◆ Task directions
Starting at the row that contains "Identify the click" and ending after the row that contains "He leído y entendido los términos (97, 1424)", copy only those rows in full, requests included, and add 70 to every coordinate in the answers. Leave all other text as it is.

◆ Data to process
··········

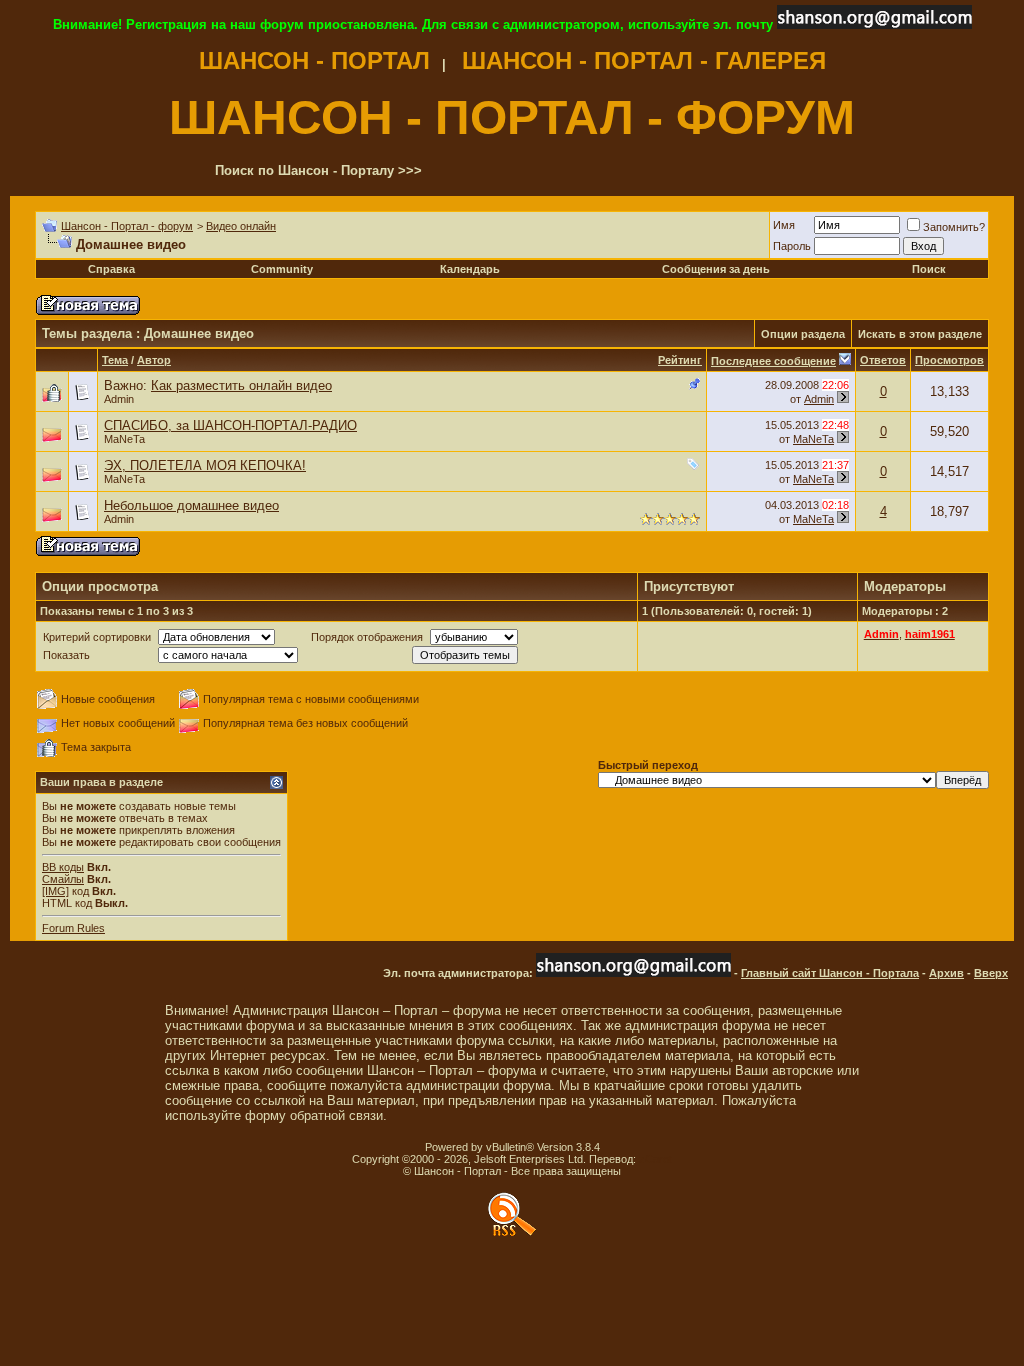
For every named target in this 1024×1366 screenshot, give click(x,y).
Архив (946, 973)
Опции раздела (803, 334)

··········

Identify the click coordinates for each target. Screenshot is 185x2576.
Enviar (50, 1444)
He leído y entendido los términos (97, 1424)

··········

◆ Solution
Identify the click coordinates for each target. Screenshot is 185x2576.
Enviar (120, 1514)
He leído y entendido los términos (167, 1494)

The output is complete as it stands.